Masa depresi tersebut menjadi masanya kehilangan arah dan selalu menyalahkan keadaan. Bahkan, Ikke pernah mengeluh secara berlebihan dan memohon untuk dipindahkan rasa sakitnya.
“Saya pernah mengeluh. Kenapa dari semuanya, mata saya yang diambil. Tiba-tiba, ini percaya atau tidak, keesokan harinya saya jadi tidak bisa berjalan. Saya menyesal dan beristighfar atas perkataan dan pikiran saya yang tak bersyukur itu,” papar ibu satu anak ini.
Kembali Menemukan Semangat
Meski begitu, kondisi kian membaik. Ikke mendapatkan kesempatan untuk mengoperasi mata kirinya di 2011. Kini, ia bisa melihat secara minim dan membuatnya lebih mudah untuk bergerak dan bekerja.
“Saya pakai lensa tanam sekarang. Bisa melihat sedikit dalam jarak tertentu. Meski yang kanan sudah mati dan gelap total,” tambahnya.

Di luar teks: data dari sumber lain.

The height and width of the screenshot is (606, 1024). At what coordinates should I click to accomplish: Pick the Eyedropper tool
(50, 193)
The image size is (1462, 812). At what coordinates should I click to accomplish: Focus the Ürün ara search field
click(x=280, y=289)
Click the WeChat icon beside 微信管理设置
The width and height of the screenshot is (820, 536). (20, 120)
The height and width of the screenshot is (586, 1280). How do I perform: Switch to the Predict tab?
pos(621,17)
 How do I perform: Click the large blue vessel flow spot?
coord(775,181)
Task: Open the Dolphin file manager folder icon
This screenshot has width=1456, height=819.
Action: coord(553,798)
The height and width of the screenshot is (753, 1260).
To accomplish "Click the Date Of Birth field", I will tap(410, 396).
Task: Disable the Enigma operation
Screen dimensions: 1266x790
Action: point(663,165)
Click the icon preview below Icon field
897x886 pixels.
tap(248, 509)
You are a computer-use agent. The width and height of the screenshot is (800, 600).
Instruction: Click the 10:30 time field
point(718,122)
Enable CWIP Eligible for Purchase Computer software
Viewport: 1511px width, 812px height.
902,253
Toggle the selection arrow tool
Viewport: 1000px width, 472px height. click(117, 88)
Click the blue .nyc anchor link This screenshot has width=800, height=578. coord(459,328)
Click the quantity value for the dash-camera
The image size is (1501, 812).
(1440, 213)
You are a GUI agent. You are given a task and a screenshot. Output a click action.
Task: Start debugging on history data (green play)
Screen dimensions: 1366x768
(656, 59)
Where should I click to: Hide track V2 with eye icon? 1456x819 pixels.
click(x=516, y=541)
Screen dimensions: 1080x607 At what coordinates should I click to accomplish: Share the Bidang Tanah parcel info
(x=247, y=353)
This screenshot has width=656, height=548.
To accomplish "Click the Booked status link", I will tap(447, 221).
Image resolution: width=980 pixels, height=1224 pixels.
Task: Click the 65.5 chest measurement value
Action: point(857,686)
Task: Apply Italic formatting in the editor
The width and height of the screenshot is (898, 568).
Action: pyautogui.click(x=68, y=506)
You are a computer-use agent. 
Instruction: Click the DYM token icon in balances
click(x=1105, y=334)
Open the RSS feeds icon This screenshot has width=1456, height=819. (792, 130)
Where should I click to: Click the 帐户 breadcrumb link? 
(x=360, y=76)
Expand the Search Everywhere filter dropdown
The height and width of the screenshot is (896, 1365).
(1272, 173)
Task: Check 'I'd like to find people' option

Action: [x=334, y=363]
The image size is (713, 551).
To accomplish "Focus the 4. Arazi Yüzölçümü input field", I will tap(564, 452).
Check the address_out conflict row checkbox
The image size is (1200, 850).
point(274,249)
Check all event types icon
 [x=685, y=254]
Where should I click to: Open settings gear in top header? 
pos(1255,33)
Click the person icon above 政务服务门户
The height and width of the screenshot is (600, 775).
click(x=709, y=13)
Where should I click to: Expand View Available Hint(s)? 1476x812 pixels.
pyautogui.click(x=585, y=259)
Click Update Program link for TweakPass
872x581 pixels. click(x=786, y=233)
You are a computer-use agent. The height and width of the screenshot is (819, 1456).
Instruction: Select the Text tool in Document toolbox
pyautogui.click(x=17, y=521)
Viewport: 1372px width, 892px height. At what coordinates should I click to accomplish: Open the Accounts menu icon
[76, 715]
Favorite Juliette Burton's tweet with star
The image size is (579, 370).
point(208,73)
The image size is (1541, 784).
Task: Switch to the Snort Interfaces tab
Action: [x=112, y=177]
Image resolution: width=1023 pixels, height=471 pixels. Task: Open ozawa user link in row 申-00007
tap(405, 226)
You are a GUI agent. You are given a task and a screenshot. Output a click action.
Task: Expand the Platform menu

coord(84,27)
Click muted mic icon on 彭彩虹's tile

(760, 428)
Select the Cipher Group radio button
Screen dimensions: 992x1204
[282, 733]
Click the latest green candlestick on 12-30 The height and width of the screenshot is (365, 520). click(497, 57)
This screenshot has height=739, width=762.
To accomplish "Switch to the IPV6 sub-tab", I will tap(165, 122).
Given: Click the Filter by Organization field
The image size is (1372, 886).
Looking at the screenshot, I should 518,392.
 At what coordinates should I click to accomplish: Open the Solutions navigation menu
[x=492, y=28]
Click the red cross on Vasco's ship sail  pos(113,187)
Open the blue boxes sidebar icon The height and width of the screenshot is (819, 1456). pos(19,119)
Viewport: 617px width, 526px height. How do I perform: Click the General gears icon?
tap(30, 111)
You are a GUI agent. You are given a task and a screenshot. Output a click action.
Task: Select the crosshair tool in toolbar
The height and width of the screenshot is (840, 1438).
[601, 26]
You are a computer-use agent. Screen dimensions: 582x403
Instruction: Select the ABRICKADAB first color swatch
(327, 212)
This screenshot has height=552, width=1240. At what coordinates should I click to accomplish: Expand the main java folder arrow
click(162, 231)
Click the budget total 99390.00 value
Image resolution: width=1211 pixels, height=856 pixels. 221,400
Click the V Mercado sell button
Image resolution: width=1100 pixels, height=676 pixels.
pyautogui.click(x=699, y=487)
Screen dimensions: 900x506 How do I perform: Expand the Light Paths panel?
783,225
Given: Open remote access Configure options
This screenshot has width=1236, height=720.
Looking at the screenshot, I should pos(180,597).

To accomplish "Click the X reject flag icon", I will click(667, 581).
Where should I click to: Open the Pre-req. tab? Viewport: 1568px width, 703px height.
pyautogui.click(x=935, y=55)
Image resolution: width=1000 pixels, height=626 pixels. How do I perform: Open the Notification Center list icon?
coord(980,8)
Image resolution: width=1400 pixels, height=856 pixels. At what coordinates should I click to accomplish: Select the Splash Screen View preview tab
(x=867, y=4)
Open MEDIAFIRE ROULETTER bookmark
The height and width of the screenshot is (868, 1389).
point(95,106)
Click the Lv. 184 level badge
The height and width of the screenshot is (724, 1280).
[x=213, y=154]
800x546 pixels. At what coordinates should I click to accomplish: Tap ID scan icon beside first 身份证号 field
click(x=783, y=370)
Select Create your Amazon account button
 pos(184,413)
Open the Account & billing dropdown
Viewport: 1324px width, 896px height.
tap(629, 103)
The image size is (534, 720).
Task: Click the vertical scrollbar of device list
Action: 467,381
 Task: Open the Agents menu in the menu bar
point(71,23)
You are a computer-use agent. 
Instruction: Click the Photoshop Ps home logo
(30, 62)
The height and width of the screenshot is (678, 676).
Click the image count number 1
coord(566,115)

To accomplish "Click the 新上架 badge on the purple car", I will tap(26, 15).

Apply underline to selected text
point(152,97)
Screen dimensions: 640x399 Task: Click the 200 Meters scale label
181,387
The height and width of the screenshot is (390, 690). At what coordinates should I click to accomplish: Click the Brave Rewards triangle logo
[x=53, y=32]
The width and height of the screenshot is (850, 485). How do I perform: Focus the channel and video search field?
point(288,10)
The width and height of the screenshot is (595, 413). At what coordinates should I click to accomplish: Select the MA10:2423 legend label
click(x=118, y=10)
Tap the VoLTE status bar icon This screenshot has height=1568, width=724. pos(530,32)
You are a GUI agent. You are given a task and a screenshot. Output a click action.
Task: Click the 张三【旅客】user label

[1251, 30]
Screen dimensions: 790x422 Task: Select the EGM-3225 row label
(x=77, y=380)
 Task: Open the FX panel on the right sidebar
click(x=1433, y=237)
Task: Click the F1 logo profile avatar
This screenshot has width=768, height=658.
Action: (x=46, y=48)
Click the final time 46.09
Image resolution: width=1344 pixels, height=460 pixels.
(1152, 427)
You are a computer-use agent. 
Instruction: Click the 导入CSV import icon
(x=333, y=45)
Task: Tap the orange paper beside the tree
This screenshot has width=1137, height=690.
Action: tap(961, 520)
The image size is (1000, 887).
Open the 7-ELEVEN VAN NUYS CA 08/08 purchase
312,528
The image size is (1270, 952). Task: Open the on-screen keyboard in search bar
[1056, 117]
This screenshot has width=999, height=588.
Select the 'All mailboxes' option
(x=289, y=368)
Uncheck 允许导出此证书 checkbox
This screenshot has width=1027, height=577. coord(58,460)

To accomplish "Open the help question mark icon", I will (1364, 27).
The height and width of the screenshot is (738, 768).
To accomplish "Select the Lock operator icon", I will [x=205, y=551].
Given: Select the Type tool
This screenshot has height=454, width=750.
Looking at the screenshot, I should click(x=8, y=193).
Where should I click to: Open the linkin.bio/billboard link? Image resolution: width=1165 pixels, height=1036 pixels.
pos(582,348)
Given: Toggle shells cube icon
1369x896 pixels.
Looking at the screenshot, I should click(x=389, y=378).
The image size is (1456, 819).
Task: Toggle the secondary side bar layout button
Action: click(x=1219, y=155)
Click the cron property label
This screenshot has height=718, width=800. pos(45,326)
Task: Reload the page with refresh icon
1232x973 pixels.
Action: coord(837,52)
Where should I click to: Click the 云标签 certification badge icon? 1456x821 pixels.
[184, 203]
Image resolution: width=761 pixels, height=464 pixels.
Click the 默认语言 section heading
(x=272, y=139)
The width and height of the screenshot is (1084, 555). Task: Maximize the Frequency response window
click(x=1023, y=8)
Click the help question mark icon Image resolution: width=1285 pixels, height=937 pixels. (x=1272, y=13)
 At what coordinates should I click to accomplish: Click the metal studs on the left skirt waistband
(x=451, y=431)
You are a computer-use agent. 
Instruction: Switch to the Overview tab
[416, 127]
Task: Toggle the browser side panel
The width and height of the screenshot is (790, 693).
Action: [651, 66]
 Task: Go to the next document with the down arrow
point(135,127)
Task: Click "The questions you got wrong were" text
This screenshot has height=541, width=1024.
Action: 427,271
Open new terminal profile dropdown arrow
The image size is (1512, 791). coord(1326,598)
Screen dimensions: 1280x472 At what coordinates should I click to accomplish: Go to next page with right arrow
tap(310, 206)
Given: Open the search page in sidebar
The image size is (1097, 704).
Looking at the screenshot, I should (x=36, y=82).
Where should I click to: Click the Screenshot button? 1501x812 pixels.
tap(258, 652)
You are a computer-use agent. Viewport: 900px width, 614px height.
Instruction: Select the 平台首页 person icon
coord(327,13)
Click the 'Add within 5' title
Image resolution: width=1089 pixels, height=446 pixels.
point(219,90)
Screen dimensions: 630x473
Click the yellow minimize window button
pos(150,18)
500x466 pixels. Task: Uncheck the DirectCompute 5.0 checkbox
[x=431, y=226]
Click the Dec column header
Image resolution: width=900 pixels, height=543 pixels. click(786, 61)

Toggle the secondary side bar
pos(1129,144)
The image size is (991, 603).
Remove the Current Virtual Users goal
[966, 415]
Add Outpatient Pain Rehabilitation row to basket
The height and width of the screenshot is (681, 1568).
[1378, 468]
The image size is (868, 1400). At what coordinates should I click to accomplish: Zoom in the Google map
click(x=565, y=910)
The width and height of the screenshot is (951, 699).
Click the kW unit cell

Pasca operasi, Ikke memberanikan diri untuk bertemu teman-temannya dalam sebuah reuni. Secara tak disangka-sangka, ia bertemu dengan seorang kawan yang mengajaknya untuk ‘bersekolah’ yang dikhususkan untuk penyandang tunanetra.
Selama tiga tahun Ikke belajar untuk menambah keterampilan dengan fokus ke bidang pijat, dan spa. Alhasil, kini ia memiliki banyak klien dan pasien tetap. Tentu, dengan penghasilan yang bisa memenuhi kebutuhan-kebutuhannya.
“Alhamdulillah, sekarang anak pun sudah berusia 12 tahun. Jadi dia bantu saya antar jemput. Pada akhirnya, yang penting saya sehat walaupun mata tidak normal. Namun bukan berarti harus berhenti berjuang,” papar Ikke.
Kini, Ikke sudah menerima segala kondisi yang terjadi pada dirinya. Baginya, yang terpenting ia bisa selalu ada untuk anaknya dan mengisi segala kebutuhannya.
“Saya sekarang lebih happy, karena semangat memang ada di anak, dan hanya untuk anak,” tambah Ikke.
Ikke pun berpesan kepada semua orang yang mengalami hal serupa seperti dirinya untuk tidak berputus asa dan harus tetap memiliki semangat.
“Semua sudah ada takdirnya, namun bukan berarti rejeki jadi berhenti. Akan selalu ada jalan untuk kita semua. Kita bisa meraih masa depan meski dengan segala keterbatasan,” tutup Ikke.